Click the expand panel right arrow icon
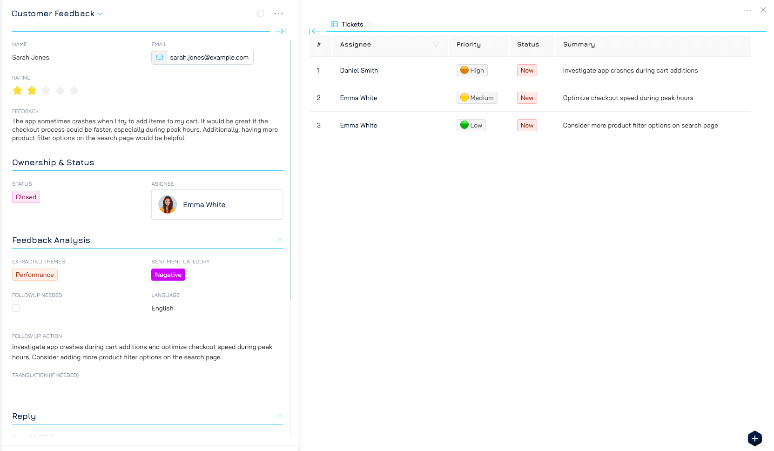774x451 pixels. pyautogui.click(x=280, y=31)
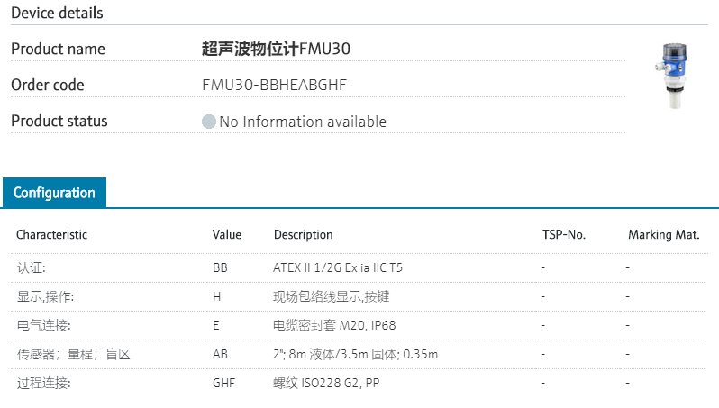Click the gray product status indicator circle
The image size is (719, 408).
pyautogui.click(x=209, y=122)
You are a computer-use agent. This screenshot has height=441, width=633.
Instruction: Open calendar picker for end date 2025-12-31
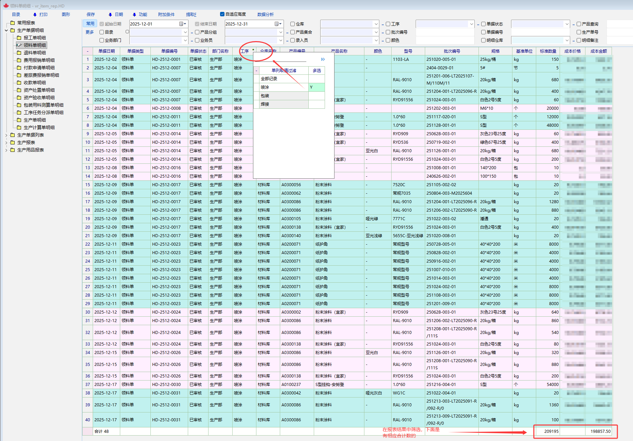click(278, 24)
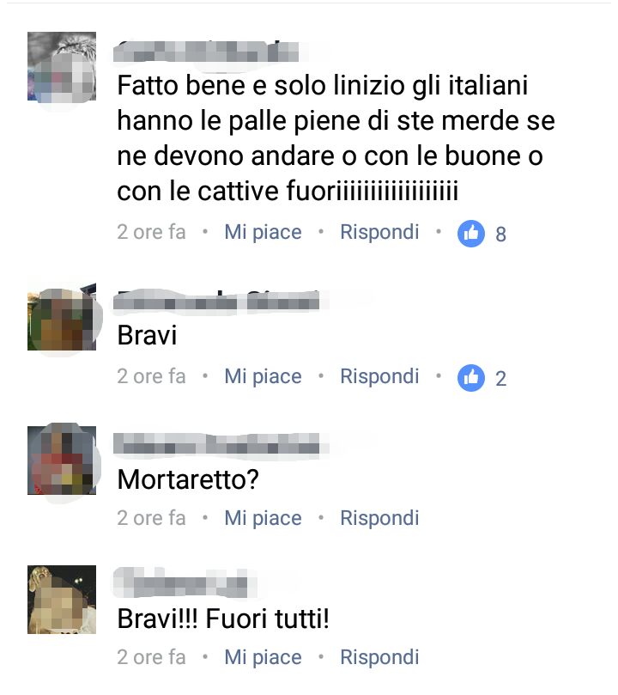Click the blurred author name above first comment
618x695 pixels.
click(206, 51)
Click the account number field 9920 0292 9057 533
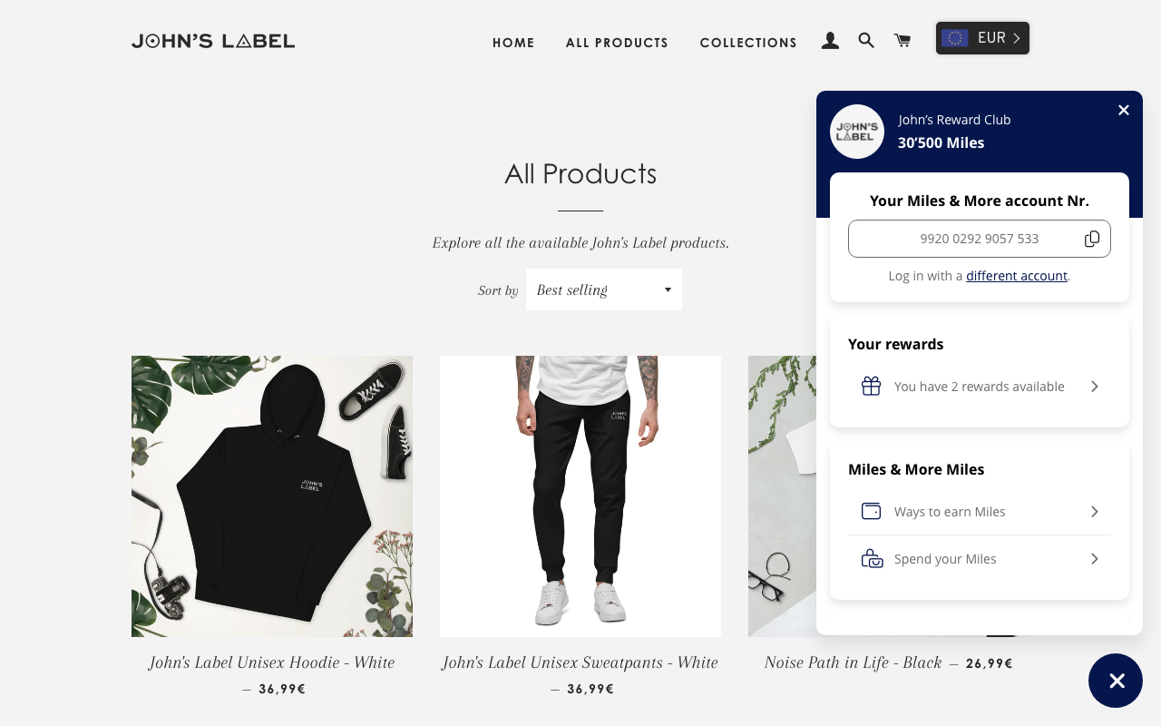1161x726 pixels. pyautogui.click(x=980, y=239)
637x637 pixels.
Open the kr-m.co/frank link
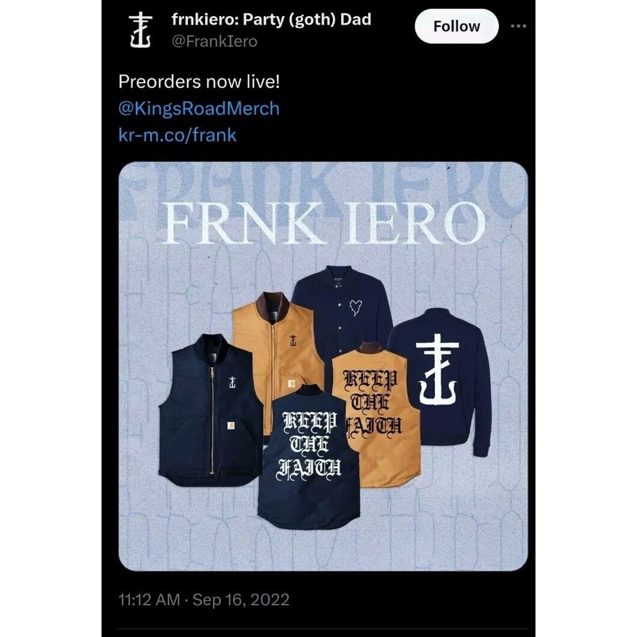click(x=177, y=135)
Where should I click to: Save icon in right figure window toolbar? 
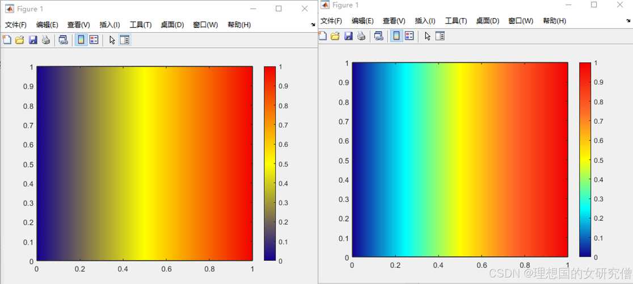(x=348, y=36)
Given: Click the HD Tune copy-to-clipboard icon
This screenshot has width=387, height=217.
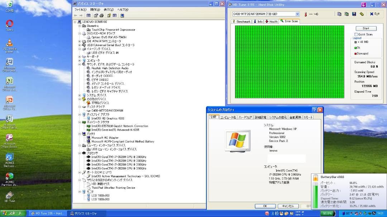Looking at the screenshot, I should (x=347, y=14).
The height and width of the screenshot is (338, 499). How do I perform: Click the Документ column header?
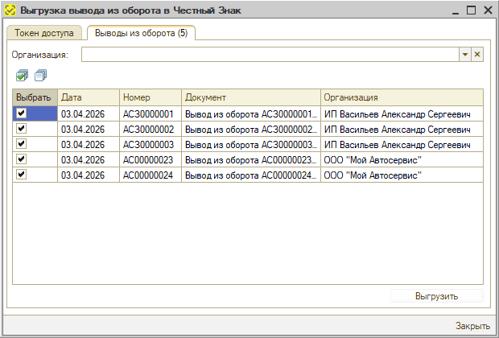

Task objective: Set down the material exactly, every line of it, except for the pictures.

Answer below:
Click the expand panel right arrow icon
774x451 pixels. pyautogui.click(x=280, y=31)
Click the gray product status indicator circle
The image size is (719, 408).
pyautogui.click(x=209, y=122)
You are a computer-use agent. This screenshot has height=441, width=633.
Instruction: Open calendar picker for end date 2025-12-31
click(278, 24)
Click the blurred author name above first comment
618x695 pixels.
click(206, 51)
Click the account number field 9920 0292 9057 533
1161x726 pixels. pyautogui.click(x=980, y=239)
637x637 pixels.
Open the kr-m.co/frank link
click(x=177, y=135)
Where should I click to: Save icon in right figure window toolbar? 
(x=348, y=36)
Given: Click the HD Tune copy-to-clipboard icon
This screenshot has width=387, height=217.
Looking at the screenshot, I should (x=347, y=14).
The height and width of the screenshot is (338, 499). How do I perform: Click the Документ column header?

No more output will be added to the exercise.